§ **Stored data**
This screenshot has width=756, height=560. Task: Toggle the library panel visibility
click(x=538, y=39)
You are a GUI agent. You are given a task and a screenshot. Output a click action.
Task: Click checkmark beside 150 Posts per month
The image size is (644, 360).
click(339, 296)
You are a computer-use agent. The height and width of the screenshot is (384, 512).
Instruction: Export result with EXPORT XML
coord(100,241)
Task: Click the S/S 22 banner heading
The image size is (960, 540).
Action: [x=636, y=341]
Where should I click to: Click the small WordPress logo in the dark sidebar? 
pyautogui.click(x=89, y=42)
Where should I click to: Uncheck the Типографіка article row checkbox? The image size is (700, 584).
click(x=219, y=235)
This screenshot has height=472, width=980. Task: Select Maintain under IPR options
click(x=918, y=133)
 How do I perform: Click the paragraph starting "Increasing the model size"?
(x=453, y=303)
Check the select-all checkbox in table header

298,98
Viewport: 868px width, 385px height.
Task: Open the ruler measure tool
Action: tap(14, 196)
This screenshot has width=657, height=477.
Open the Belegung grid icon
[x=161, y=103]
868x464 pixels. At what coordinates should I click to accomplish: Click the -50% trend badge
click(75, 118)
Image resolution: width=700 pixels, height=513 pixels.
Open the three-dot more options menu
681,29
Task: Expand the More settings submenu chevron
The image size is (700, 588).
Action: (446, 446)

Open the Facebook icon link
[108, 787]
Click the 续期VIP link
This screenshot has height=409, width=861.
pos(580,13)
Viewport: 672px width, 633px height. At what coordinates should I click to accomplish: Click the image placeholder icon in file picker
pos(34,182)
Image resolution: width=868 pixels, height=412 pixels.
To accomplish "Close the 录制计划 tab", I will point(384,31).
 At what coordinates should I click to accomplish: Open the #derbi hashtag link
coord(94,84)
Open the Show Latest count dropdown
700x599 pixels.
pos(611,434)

§ **Your assignment**
Set out the complete listing exactly as shown.

§ **Answer section**
This screenshot has width=756, height=560. Task: Toggle the library panel visibility
click(x=538, y=39)
You are a GUI agent. You are given a task and a screenshot. Output a click action.
Task: Click checkmark beside 150 Posts per month
The image size is (644, 360).
click(339, 296)
You are a computer-use agent. The height and width of the screenshot is (384, 512).
Instruction: Export result with EXPORT XML
coord(100,241)
Task: Click the S/S 22 banner heading
The image size is (960, 540).
Action: [x=636, y=341]
Where should I click to: Click the small WordPress logo in the dark sidebar? 
pyautogui.click(x=89, y=42)
Where should I click to: Uncheck the Типографіка article row checkbox? The image size is (700, 584).
click(x=219, y=235)
This screenshot has height=472, width=980. Task: Select Maintain under IPR options
click(x=918, y=133)
 How do I perform: Click the paragraph starting "Increasing the model size"?
(x=453, y=303)
Check the select-all checkbox in table header

298,98
Viewport: 868px width, 385px height.
Task: Open the ruler measure tool
Action: tap(14, 196)
This screenshot has width=657, height=477.
Open the Belegung grid icon
[x=161, y=103]
868x464 pixels. At what coordinates should I click to accomplish: Click the -50% trend badge
click(75, 118)
Image resolution: width=700 pixels, height=513 pixels.
Open the three-dot more options menu
681,29
Task: Expand the More settings submenu chevron
The image size is (700, 588).
Action: (446, 446)

Open the Facebook icon link
[108, 787]
Click the 续期VIP link
This screenshot has height=409, width=861.
pos(580,13)
Viewport: 672px width, 633px height. At what coordinates should I click to accomplish: Click the image placeholder icon in file picker
pos(34,182)
Image resolution: width=868 pixels, height=412 pixels.
To accomplish "Close the 录制计划 tab", I will point(384,31).
 At what coordinates should I click to accomplish: Open the #derbi hashtag link
coord(94,84)
Open the Show Latest count dropdown
700x599 pixels.
pos(611,434)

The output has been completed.